■ Exercise goal
From the entries below, please output exactly the lines starting at the one containing "has width=1057, height=720." and ending at the one containing "This screenshot has height=500, width=654.", both included.

** Opening The data block **

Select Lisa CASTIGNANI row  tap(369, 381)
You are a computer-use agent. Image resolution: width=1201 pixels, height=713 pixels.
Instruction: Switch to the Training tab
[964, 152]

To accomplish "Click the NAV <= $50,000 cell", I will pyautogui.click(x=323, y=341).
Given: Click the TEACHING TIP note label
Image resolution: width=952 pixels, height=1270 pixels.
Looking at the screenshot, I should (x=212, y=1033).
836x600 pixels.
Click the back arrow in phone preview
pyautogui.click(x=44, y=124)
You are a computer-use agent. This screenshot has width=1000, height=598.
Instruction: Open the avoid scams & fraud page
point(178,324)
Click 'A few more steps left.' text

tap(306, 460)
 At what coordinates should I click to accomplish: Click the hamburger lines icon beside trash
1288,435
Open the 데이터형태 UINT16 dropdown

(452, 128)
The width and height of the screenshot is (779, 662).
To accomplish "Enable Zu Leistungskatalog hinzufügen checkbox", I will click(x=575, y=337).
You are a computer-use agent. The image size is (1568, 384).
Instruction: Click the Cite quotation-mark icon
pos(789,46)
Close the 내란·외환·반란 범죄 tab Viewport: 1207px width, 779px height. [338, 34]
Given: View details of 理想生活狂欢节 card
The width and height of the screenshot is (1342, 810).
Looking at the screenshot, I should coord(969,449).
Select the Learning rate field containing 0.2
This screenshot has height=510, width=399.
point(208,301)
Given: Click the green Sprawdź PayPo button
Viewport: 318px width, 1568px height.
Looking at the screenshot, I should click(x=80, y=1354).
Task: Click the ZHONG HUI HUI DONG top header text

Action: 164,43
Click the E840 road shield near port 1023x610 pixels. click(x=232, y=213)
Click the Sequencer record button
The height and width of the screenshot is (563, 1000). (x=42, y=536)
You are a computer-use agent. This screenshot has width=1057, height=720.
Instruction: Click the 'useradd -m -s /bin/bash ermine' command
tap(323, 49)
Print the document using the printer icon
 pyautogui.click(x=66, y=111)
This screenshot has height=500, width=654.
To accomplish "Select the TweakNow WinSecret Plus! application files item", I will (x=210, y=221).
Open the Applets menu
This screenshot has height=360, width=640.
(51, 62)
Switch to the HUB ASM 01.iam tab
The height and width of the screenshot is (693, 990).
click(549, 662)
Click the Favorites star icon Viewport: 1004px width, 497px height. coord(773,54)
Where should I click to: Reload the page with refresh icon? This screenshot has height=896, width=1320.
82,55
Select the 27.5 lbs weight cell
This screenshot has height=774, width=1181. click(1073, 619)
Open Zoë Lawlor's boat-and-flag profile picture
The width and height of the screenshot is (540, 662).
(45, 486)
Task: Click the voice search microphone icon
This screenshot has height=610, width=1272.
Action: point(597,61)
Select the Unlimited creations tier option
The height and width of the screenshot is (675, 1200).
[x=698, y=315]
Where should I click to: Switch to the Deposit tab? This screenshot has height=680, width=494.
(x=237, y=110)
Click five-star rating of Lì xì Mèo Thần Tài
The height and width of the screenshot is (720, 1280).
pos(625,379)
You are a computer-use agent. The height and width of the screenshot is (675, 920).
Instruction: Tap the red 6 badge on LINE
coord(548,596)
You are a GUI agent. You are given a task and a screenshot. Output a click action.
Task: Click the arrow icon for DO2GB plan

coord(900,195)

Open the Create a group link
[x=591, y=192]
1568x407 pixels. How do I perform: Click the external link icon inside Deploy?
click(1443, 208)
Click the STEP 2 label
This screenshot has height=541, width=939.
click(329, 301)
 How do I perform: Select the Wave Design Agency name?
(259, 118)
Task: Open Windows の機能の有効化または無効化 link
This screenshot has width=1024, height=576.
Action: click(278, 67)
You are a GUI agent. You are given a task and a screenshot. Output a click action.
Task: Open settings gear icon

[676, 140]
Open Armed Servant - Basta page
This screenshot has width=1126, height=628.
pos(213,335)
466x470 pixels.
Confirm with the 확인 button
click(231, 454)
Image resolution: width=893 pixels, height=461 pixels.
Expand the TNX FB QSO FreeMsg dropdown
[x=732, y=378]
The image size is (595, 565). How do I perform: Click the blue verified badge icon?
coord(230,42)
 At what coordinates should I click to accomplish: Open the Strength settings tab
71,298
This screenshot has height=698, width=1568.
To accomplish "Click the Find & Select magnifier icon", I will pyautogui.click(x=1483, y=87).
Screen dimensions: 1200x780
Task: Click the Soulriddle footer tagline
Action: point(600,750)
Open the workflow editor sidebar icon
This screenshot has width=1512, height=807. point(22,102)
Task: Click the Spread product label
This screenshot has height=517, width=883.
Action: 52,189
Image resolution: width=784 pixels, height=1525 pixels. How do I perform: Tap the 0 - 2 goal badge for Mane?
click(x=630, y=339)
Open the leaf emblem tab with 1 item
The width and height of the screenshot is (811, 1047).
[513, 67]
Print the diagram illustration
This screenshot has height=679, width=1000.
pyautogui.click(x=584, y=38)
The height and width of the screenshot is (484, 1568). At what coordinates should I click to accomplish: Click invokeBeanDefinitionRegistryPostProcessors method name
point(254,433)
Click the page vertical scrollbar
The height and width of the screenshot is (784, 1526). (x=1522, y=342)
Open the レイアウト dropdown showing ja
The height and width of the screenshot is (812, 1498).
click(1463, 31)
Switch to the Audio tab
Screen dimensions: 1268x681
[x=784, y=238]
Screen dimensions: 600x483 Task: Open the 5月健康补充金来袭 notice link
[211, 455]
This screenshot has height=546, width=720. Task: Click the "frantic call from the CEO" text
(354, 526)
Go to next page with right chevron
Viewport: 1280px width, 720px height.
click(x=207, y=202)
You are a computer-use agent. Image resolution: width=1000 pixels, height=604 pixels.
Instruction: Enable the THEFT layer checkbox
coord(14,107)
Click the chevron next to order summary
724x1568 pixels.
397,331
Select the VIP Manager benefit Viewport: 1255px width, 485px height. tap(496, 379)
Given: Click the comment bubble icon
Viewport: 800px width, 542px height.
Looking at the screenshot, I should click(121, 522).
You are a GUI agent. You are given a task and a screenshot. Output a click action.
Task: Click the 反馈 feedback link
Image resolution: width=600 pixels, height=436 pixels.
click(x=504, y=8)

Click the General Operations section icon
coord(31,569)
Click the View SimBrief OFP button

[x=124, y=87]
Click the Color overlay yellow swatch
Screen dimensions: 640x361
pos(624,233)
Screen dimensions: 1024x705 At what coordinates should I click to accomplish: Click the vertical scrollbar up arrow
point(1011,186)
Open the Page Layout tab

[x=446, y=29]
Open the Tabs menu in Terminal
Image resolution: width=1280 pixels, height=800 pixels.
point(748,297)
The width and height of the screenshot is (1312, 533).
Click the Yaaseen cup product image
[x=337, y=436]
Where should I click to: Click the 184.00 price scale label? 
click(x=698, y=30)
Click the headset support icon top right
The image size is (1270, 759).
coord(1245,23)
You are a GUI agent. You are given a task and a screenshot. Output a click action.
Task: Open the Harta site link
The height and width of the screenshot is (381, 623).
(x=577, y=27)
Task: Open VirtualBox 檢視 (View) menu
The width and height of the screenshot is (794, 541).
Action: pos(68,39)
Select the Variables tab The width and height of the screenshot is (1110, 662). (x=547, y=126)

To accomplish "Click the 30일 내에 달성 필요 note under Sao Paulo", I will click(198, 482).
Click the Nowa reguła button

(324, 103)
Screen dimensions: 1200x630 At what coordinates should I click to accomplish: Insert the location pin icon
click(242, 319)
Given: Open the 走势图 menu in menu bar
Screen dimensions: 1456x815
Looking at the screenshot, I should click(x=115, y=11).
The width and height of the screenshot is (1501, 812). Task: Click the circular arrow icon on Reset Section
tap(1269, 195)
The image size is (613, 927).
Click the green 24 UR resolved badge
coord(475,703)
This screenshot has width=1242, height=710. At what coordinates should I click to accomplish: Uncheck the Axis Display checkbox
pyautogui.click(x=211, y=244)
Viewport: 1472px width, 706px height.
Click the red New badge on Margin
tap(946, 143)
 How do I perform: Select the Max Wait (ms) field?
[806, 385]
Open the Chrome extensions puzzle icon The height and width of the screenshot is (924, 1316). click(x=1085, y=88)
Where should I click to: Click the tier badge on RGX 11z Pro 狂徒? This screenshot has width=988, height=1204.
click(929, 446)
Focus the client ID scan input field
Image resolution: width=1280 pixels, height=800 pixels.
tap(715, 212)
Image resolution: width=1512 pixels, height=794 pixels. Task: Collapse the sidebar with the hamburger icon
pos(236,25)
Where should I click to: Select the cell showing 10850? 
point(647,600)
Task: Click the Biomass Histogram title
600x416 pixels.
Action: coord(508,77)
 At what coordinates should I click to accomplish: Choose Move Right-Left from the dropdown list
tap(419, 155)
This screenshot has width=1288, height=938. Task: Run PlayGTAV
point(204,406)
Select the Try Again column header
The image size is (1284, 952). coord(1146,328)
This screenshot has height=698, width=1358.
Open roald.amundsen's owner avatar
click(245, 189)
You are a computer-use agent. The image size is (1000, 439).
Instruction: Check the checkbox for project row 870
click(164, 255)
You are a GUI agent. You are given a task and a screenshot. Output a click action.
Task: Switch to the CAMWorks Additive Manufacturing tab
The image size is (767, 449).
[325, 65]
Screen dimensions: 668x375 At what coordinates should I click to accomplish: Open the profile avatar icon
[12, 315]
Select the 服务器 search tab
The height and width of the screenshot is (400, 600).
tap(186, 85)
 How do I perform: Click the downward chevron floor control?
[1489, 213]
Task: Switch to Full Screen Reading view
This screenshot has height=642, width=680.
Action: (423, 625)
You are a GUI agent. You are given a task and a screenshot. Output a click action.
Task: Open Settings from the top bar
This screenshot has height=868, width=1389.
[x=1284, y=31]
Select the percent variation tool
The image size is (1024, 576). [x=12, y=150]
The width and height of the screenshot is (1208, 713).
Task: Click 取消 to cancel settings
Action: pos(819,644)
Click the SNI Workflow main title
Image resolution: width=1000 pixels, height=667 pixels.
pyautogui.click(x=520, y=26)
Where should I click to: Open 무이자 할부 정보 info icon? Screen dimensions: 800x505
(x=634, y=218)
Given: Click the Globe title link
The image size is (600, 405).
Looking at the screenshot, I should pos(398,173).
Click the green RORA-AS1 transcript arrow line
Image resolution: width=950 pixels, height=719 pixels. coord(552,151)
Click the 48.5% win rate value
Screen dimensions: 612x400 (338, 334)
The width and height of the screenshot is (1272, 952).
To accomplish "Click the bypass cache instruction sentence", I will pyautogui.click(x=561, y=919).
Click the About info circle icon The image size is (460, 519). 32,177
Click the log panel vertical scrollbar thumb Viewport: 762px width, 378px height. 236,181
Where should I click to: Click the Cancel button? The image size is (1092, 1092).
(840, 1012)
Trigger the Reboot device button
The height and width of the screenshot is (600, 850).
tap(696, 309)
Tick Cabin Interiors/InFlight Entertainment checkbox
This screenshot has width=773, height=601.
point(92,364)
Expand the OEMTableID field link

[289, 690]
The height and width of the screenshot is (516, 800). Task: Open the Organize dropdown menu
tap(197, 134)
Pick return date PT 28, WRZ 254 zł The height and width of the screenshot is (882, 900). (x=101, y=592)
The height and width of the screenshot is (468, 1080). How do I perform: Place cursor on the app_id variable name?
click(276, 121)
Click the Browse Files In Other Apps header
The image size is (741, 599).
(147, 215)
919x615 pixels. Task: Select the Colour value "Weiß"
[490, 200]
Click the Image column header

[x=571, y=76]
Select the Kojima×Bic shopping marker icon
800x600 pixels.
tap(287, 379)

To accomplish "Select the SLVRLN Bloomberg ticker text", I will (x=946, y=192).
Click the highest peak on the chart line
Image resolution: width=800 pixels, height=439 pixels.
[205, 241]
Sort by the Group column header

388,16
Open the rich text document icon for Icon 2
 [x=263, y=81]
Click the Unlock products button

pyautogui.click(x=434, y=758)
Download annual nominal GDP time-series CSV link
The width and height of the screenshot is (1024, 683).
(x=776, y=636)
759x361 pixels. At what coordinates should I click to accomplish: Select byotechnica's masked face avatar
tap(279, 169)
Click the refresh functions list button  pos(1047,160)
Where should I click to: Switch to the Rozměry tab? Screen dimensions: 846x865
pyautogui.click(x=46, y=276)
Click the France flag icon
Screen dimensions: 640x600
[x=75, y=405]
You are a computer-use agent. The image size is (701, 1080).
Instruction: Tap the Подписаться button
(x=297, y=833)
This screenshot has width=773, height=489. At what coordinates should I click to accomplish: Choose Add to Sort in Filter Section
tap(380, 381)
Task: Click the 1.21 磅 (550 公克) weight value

** Closing The data block **

■ Expected output
You are a computer-use agent. This screenshot has width=1057, height=720.
Instruction: Click the 'useradd -m -s /bin/bash ermine' command
tap(323, 49)
Print the document using the printer icon
 pyautogui.click(x=66, y=111)
This screenshot has height=500, width=654.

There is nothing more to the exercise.